Please copy the entries from the first line through the line with "at that location.", swapping "screenshot" for "image" and leaving everything else unchanged. Omit the pictures from your answer.

——————————

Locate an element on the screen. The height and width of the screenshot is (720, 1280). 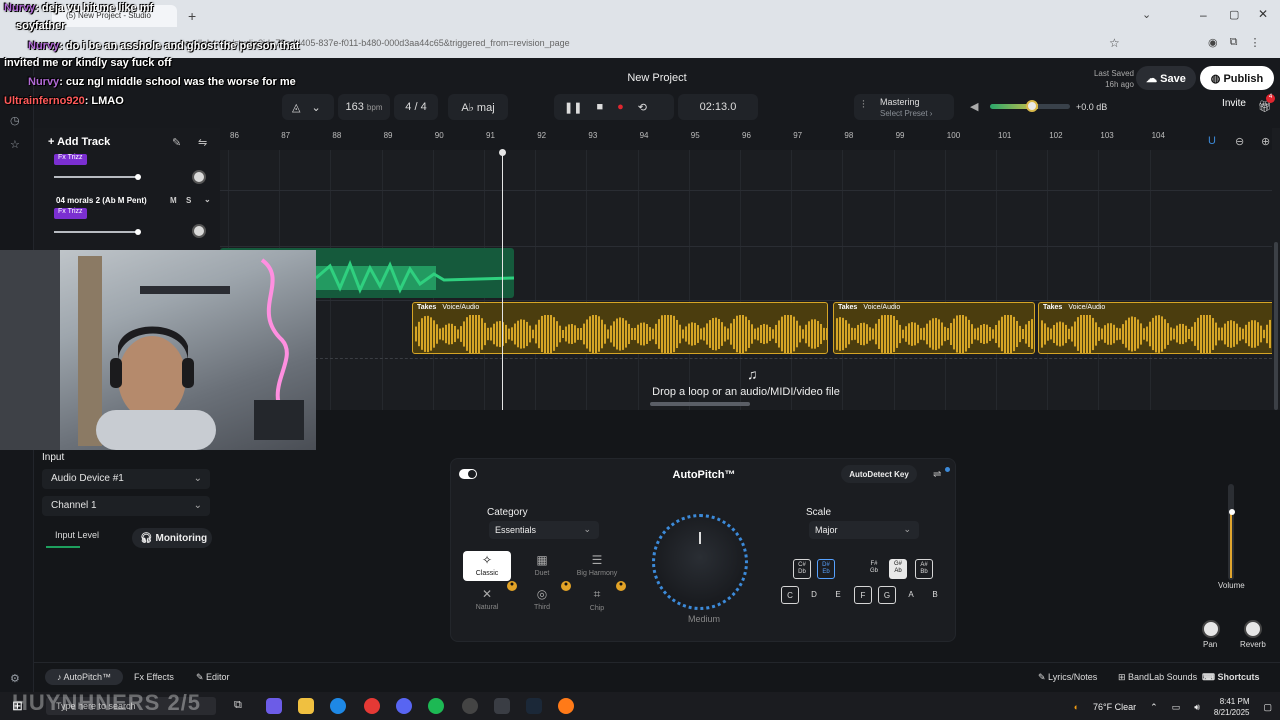
close-icon: ✕ is located at coordinates (1263, 14).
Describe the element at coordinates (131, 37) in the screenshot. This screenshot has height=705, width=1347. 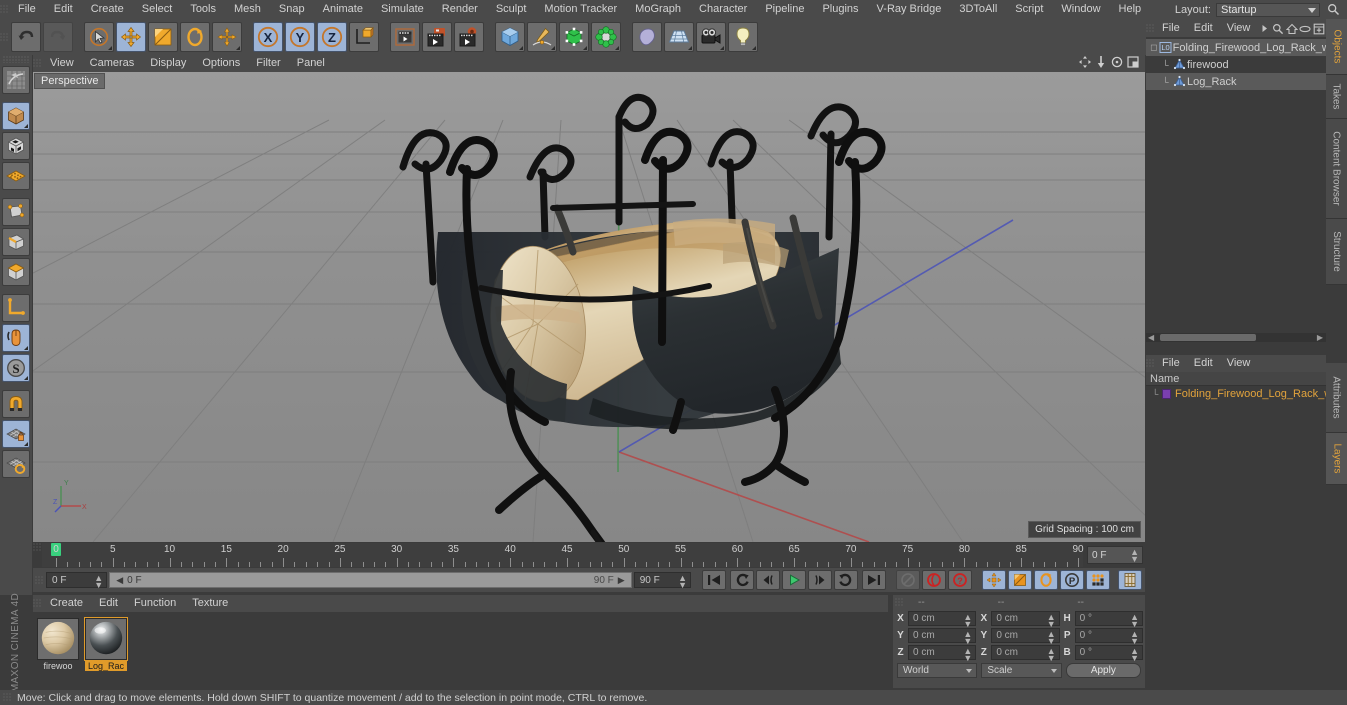
I see `move-tool` at that location.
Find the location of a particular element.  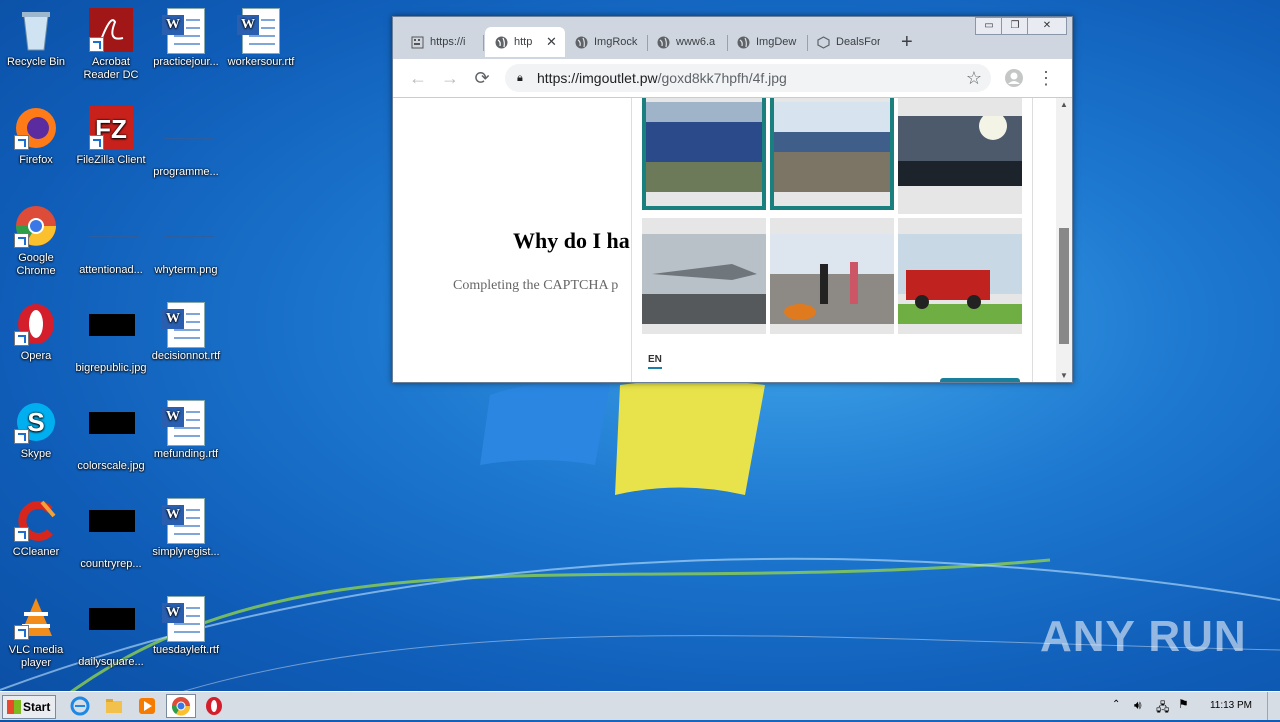

skype-icon: S is located at coordinates (36, 422).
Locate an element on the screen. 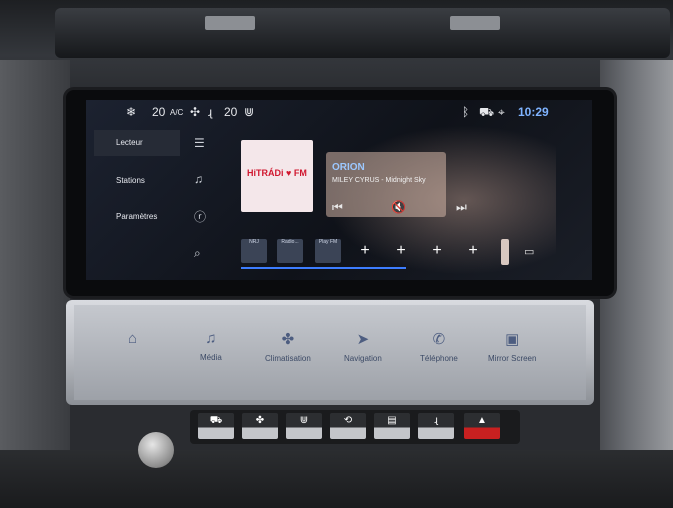 Image resolution: width=673 pixels, height=508 pixels. ac-label: A/C is located at coordinates (176, 112).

——————————

**Solution to the problem**
Locate an element on the screen. The height and width of the image is (720, 1280). 
close-icon: ✕ is located at coordinates (1263, 14).
Describe the element at coordinates (131, 37) in the image. This image has height=705, width=1347. 
I see `move-tool` at that location.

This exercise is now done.